With the United Nations’ goal of achieving Universal Health Coverage by 2030 less than 10 years away, the importance of digital technologies in improving health outcomes has moved up the political agenda.

More than 70 governments, public, private sector and youth organisations, as well as representatives from academia across 40 countries, came together for the first ever Digital Health Week, which saw 38 commitments made for transforming digital health.

The week of action was organised by Transform Health, a global coalition committed to achieving universal health coverage (UHC) through the use of digital technologies.

Universal health coverage

With the United Nations goal of achieving universal health coverage by 2030 less than 10 years away, the role that digital technologies can play in increasing the accessibility of quality healthcare has moved up the political agenda.

Meanwhile, the Covid-19 pandemic has demonstrated how digital health systems – including open and transparent data sharing, telemedicine appointments and the use of other digital tools – can improve health outcomes.

Transform Health said it is more urgent than ever to learn from this and leverage such tools to mitigate the impact of future health crises.

The pandemic has demonstrated how digital health systems – including open and transparent data sharing and telemedicine appointments – can improve health outcomes

During the week, events ranged from Interoperability Standards in Bhutan to how countries can implement the World Health Organisation’s Global Digital Health Strategy, how to govern health data ethically and the power imbalances in the collection and the use of health data.

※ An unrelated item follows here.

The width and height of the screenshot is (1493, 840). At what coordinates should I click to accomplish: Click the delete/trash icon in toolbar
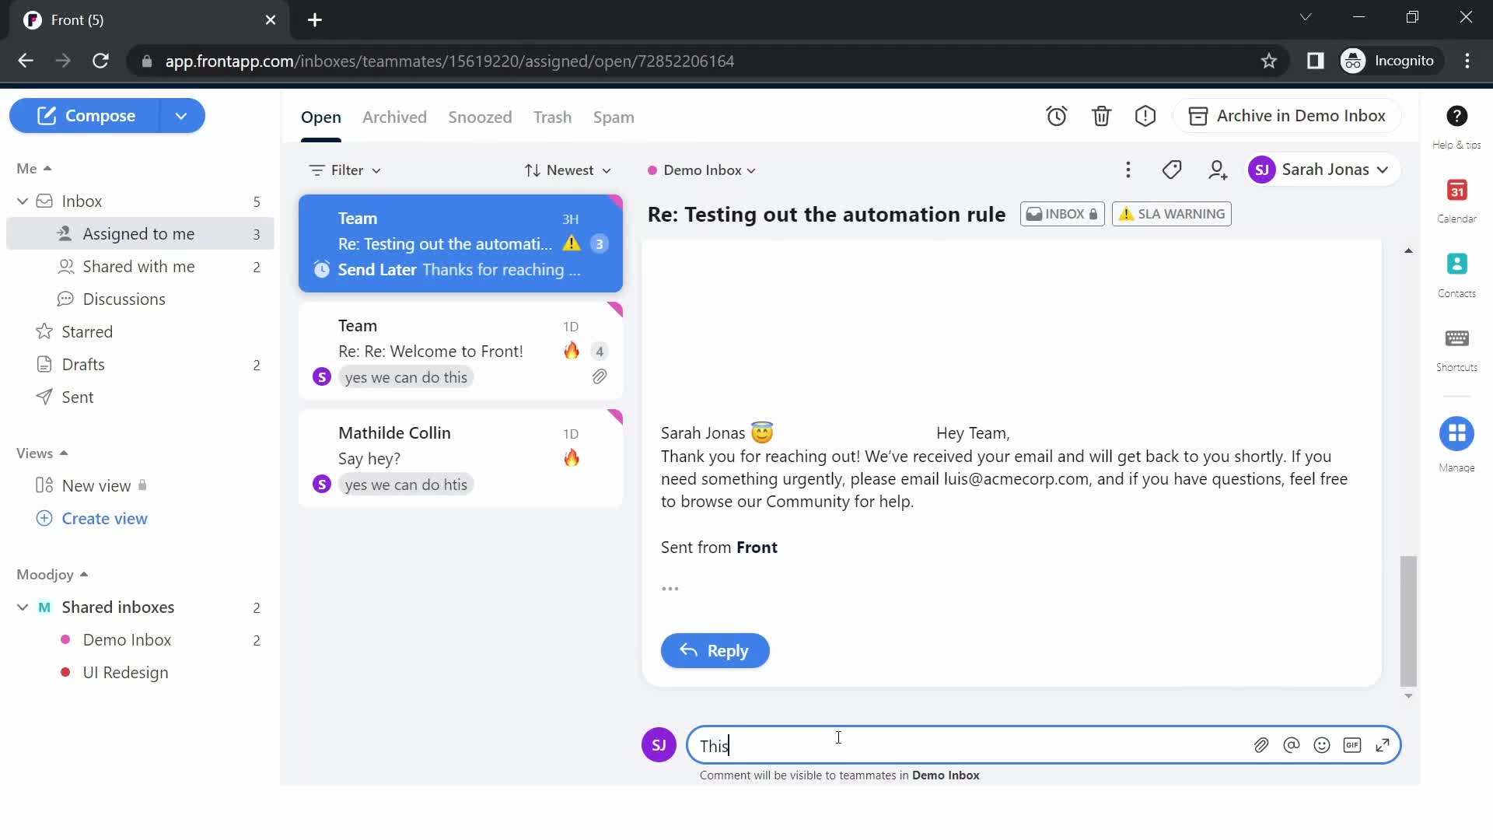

Organisations also ran campaigns, published articles and podcasts, shared best practises, and discussed how to collaborate across sectors to ensure that the digital transformation of health leaves no one behind.

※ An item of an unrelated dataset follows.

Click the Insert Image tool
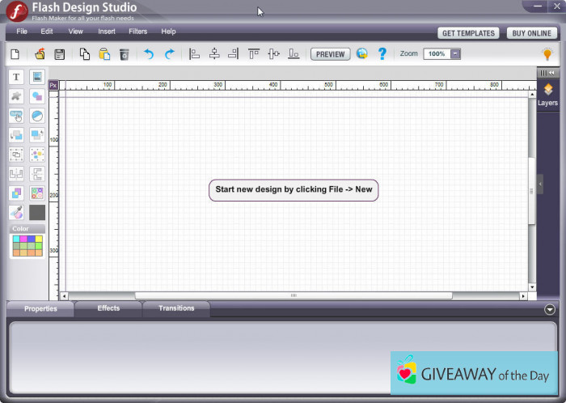 37,77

As a way to demonstrate commitment to the goal of achieving UHC, and to maintain the momentum of the week, organisations made new commitments to advance digital health over the next five years. These commitments include advocacy, capacity building, programmes, research and financing pledges that will contribute to the digital transformation of health systems in their regions.

Commitments made over the course of the week included:

  • Fondation Botnar, which aims to harness emerging solutions to improve the wellbeing of children, committed to allocating CHF25m (Swiss francs) to a new portfolio of work over the next three years, including programmes, policy, advocacy and partnerships, at the intersection of human rights and digital health
  • Apollo Remote HealthCare committed to ensuring its intervention programmes reach 36 million people in resource-constrained communities in India by 2025
  • Living Goods will work with its government partners to equip 32,000 community health workers with digital tools to impact 18 million people in five countries in Sub-Saharan Africa by 2026
  • technology company Philips will expand access to care for 400 million people in underserved communities globally by driving digital and technological innovation.

Transform Health was formed in 2018 by a group of organisations who saw the need for a concerted, long-term effort to harness the transformative benefits of digital technology and data to achieve the Sustainable Development Goal target of Universal Health Coverage by 2030. Its seven founding partners are Fondation Botnar, Joep Lange Institute, Medicus Mundi Switzerland, Path, PharmAccess Foundation, PMNCH and Women Deliver.